Analog QAOA with Bayesian Optimisation on a neutral atom QPU
Simone Tibaldi, Lucas Leclerc, Davide Vodola, Edoardo Tignone, Elisa Ercolessi
TL;DR
The paper demonstrates an analog QAOA implementation for MIS on a neutral-atom QPU, leveraging Rydberg blockade to encode the cost Hamiltonian and a fixed-amplitude mixing drive. It integrates Bayesian optimization to efficiently navigate the constrained parameter space under hardware noise, with SPAM-aware mitigation strategies to correct measurements. Numerical simulations and hardware experiments on Pasqal's Orion Alpha show that convergence to MIS is possible with a small number of measurements, though scaling to larger graphs requires improved noise mitigation and smarter parameter-space reduction. The work establishes a promising framework for resource-efficient quantum optimization on NISQ devices, highlighting both the potential and the practical bottlenecks of analog quantum algorithms on neutral-atom platforms.
Abstract
This study explores the implementation of the Quantum Approximate Optimisation Algorithm (QAOA) in its analog form using a neutral atom quantum processing unit to solve the Maximum Independent Set problem.
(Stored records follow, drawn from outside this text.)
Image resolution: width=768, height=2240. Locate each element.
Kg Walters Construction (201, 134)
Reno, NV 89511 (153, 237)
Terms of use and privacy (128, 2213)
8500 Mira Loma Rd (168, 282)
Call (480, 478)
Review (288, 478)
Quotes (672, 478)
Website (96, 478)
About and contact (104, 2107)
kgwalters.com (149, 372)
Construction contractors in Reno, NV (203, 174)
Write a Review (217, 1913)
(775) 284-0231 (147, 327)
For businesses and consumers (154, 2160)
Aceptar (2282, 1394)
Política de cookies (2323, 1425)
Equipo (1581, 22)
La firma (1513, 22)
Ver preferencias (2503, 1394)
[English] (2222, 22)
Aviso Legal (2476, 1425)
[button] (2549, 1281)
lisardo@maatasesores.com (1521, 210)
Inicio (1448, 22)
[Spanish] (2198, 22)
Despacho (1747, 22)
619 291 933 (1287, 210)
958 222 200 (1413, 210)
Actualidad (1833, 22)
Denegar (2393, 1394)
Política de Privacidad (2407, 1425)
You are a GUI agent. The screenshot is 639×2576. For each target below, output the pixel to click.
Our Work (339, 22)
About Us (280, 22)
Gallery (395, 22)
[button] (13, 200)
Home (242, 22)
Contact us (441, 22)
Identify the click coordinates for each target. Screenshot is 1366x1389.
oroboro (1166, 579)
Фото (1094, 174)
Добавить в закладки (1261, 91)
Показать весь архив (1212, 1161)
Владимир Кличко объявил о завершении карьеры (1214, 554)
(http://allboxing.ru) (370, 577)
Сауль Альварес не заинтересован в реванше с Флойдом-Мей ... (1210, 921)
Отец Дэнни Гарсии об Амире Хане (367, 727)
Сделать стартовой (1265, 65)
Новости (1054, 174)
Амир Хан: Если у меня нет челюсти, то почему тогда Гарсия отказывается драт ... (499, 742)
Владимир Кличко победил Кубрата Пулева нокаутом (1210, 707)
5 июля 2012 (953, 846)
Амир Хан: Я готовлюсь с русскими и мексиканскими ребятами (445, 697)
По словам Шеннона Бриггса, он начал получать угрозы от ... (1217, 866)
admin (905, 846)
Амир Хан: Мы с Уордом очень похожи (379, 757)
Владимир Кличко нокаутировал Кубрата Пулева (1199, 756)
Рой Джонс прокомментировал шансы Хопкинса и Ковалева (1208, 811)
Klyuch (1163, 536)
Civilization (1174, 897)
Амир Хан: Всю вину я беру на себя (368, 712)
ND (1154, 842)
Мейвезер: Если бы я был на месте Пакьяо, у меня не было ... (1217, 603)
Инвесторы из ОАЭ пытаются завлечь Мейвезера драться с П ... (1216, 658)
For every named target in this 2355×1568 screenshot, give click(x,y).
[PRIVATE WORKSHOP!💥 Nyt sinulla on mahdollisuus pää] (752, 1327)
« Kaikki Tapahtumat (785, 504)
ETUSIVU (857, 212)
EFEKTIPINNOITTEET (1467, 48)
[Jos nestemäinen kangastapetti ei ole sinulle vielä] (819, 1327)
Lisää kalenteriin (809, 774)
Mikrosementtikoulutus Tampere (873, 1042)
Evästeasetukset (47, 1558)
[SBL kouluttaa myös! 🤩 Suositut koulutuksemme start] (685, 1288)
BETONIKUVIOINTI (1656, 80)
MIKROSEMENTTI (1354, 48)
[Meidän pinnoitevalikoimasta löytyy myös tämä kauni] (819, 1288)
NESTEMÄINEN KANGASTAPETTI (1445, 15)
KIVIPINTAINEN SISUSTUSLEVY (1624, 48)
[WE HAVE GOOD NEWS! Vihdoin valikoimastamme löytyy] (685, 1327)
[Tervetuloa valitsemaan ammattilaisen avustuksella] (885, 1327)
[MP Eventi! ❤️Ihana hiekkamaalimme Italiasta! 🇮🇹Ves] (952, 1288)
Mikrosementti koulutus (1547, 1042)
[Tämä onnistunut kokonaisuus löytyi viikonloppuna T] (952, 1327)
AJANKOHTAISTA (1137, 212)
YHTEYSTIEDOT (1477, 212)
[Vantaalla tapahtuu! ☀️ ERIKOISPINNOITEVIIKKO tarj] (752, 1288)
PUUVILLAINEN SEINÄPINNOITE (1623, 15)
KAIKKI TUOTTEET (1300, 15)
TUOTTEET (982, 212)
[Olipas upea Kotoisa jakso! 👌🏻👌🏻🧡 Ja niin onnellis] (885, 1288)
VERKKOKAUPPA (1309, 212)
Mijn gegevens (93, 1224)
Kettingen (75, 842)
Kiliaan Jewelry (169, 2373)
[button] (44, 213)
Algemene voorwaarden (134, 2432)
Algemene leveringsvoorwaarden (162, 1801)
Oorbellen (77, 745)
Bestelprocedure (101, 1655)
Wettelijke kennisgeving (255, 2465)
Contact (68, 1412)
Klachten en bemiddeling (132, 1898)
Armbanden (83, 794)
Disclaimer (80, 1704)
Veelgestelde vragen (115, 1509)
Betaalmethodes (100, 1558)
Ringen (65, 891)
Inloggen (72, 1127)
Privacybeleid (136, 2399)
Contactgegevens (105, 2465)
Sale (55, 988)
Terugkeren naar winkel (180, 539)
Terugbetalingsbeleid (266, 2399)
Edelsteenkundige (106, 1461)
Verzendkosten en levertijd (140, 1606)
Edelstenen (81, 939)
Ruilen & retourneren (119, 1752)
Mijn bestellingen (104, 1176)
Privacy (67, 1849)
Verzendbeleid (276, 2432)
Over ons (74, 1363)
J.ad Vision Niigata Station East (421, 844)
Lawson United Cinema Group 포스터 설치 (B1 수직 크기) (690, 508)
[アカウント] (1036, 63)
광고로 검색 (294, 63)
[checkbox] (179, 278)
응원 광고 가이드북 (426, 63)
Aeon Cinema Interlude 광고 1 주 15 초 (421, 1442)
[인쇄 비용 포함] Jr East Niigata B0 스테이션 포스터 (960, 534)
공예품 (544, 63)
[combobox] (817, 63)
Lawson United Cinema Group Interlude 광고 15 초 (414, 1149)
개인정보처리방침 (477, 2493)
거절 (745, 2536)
The analog QAOA leverages the natural encoding of problem Hamiltonians by Rydberg atom interactions, while employing Bayesian Optimisation to navigate the quantum-classical parameter space effectively under the constraints of hardware noise and resource limitations. We evaluate the approach through a combination of simulations and experimental runs on Pasqal's first commercial quantum processing unit, Orion Alpha, demonstrating effective parameter optimisation and noise mitigation strategies, such as selective bitstring discarding and detection error corrections. Results show that a limited number of measurements still allows for a quick convergence to a solution, making it a viable solution for resource-efficient scenarios.